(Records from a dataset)
=======

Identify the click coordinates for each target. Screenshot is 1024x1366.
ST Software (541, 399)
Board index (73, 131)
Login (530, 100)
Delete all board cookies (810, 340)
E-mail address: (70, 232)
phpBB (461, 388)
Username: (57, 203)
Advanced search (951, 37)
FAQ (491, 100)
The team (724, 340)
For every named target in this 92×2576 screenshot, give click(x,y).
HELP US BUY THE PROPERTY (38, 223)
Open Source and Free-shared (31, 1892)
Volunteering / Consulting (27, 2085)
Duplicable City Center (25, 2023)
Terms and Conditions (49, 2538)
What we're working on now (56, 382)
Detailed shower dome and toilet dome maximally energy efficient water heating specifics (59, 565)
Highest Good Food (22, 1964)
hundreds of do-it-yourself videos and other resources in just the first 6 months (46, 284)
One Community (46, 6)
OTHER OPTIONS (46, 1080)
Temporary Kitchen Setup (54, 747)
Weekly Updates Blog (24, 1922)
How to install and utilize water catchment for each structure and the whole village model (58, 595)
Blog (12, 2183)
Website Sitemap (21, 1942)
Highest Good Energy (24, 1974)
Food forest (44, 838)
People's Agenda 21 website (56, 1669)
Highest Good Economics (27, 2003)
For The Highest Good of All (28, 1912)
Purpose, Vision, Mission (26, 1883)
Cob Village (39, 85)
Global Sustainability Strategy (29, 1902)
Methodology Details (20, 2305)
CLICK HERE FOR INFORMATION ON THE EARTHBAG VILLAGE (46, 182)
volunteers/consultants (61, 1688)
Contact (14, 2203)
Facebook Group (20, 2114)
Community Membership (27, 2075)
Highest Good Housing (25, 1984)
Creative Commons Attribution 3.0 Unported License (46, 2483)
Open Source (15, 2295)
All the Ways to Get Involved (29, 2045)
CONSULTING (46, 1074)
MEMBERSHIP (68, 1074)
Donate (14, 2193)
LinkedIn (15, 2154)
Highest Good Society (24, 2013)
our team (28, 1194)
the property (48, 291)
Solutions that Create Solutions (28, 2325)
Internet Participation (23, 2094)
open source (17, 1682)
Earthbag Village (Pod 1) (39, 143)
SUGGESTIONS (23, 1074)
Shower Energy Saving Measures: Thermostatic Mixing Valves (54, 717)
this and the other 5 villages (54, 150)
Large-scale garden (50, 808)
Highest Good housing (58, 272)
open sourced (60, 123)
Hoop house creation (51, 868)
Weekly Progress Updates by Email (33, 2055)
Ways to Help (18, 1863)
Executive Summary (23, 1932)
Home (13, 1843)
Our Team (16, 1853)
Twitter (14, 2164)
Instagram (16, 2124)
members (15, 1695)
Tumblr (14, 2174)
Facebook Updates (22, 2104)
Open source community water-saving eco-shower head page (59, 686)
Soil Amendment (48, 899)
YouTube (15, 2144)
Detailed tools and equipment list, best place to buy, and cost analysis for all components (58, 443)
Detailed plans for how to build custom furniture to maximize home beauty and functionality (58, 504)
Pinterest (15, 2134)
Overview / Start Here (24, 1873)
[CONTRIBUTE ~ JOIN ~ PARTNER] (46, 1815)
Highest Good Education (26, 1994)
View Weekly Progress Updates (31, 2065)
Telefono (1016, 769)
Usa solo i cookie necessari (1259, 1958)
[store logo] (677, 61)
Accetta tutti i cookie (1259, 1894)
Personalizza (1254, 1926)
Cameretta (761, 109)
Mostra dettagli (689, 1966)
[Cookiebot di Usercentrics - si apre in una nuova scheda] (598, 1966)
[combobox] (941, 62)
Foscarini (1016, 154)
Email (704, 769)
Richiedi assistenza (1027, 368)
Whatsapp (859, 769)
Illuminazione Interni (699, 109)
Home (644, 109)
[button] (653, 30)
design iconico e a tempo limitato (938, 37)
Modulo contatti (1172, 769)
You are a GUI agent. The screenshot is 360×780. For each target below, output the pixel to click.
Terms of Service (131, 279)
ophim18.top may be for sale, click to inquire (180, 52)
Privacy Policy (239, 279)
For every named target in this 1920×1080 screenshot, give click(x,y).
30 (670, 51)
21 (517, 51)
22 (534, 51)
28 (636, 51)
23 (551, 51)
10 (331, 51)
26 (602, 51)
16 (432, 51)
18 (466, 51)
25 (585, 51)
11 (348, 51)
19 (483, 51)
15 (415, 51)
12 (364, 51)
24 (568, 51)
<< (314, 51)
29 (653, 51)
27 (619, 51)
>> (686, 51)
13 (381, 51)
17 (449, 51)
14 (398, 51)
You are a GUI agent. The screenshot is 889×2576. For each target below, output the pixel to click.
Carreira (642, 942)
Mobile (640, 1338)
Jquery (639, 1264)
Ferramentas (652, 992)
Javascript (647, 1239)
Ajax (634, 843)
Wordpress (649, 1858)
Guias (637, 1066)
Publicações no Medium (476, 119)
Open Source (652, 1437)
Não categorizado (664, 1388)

=======

EXERCISE GOAL → The answer is every entry, repeated word for word.

RESULT OF THE TASK →
Identify the click coordinates for each target. Screenshot is 1024x1366.
ST Software (541, 399)
Board index (73, 131)
Login (530, 100)
Delete all board cookies (810, 340)
E-mail address: (70, 232)
phpBB (461, 388)
Username: (57, 203)
Advanced search (951, 37)
FAQ (491, 100)
The team (724, 340)
For every named target in this 92×2576 screenshot, give click(x,y).
HELP US BUY THE PROPERTY (38, 223)
Open Source and Free-shared (31, 1892)
Volunteering / Consulting (27, 2085)
Duplicable City Center (25, 2023)
Terms and Conditions (49, 2538)
What we're working on now (56, 382)
Detailed shower dome and toilet dome maximally energy efficient water heating specifics (59, 565)
Highest Good Food (22, 1964)
hundreds of do-it-yourself videos and other resources in just the first 6 months (46, 284)
One Community (46, 6)
OTHER OPTIONS (46, 1080)
Temporary Kitchen Setup (54, 747)
Weekly Updates Blog (24, 1922)
How to install and utilize water catchment for each structure and the whole village model (58, 595)
Blog (12, 2183)
Website Sitemap (21, 1942)
Highest Good Energy (24, 1974)
Food forest (44, 838)
People's Agenda 21 website (56, 1669)
Highest Good Economics (27, 2003)
For The Highest Good of All (28, 1912)
Purpose, Vision, Mission (26, 1883)
Cob Village (39, 85)
Global Sustainability Strategy (29, 1902)
Methodology Details (20, 2305)
CLICK HERE FOR INFORMATION ON THE EARTHBAG VILLAGE (46, 182)
volunteers/consultants (61, 1688)
Contact (14, 2203)
Facebook Group (20, 2114)
Community Membership (27, 2075)
Highest Good Housing (25, 1984)
Creative Commons Attribution 3.0 Unported License (46, 2483)
Open Source (15, 2295)
All the Ways to Get Involved (29, 2045)
CONSULTING (46, 1074)
MEMBERSHIP (68, 1074)
Donate (14, 2193)
LinkedIn (15, 2154)
Highest Good Society (24, 2013)
our team (28, 1194)
the property (48, 291)
Solutions that Create Solutions (28, 2325)
Internet Participation (23, 2094)
open source (17, 1682)
Earthbag Village (Pod 1) (39, 143)
SUGGESTIONS (23, 1074)
Shower Energy Saving Measures: Thermostatic Mixing Valves (54, 717)
this and the other 5 villages (54, 150)
Large-scale garden (50, 808)
Highest Good housing (58, 272)
open sourced (60, 123)
Hoop house creation (51, 868)
Weekly Progress Updates by Email (33, 2055)
Ways to Help (18, 1863)
Executive Summary (23, 1932)
Home (13, 1843)
Our Team (16, 1853)
Twitter (14, 2164)
Instagram (16, 2124)
members (15, 1695)
Tumblr (14, 2174)
Facebook Updates (22, 2104)
Open source community water-saving eco-shower head page (59, 686)
Soil Amendment (48, 899)
YouTube (15, 2144)
Detailed tools and equipment list, best place to buy, and cost analysis for all components (58, 443)
Detailed plans for how to build custom furniture to maximize home beauty and functionality (58, 504)
Pinterest (15, 2134)
Overview / Start Here (24, 1873)
[CONTRIBUTE ~ JOIN ~ PARTNER] (46, 1815)
Highest Good Education (26, 1994)
View Weekly Progress Updates (31, 2065)
Telefono (1016, 769)
Usa solo i cookie necessari (1259, 1958)
[store logo] (677, 61)
Accetta tutti i cookie (1259, 1894)
Personalizza (1254, 1926)
Cameretta (761, 109)
Mostra dettagli (689, 1966)
[Cookiebot di Usercentrics - si apre in una nuova scheda] (598, 1966)
[combobox] (941, 62)
Foscarini (1016, 154)
Email (704, 769)
Richiedi assistenza (1027, 368)
Whatsapp (859, 769)
Illuminazione Interni (699, 109)
Home (644, 109)
[button] (653, 30)
design iconico e a tempo limitato (938, 37)
Modulo contatti (1172, 769)
You are a GUI agent. The screenshot is 360×780. For each target below, output the pixel to click.
Terms of Service (131, 279)
ophim18.top may be for sale, click to inquire (180, 52)
Privacy Policy (239, 279)
For every named target in this 1920×1080 screenshot, give click(x,y).
30 (670, 51)
21 (517, 51)
22 (534, 51)
28 (636, 51)
23 (551, 51)
10 (331, 51)
26 (602, 51)
16 (432, 51)
18 (466, 51)
25 (585, 51)
11 (348, 51)
19 (483, 51)
15 (415, 51)
12 (364, 51)
24 (568, 51)
<< (314, 51)
29 (653, 51)
27 (619, 51)
>> (686, 51)
13 (381, 51)
17 (449, 51)
14 (398, 51)
You are a GUI agent. The screenshot is 889×2576. For each target below, output the pixel to click.
Carreira (642, 942)
Mobile (640, 1338)
Jquery (639, 1264)
Ferramentas (652, 992)
Javascript (647, 1239)
Ajax (634, 843)
Wordpress (649, 1858)
Guias (637, 1066)
Publicações no Medium (476, 119)
Open Source (652, 1437)
Não categorizado (664, 1388)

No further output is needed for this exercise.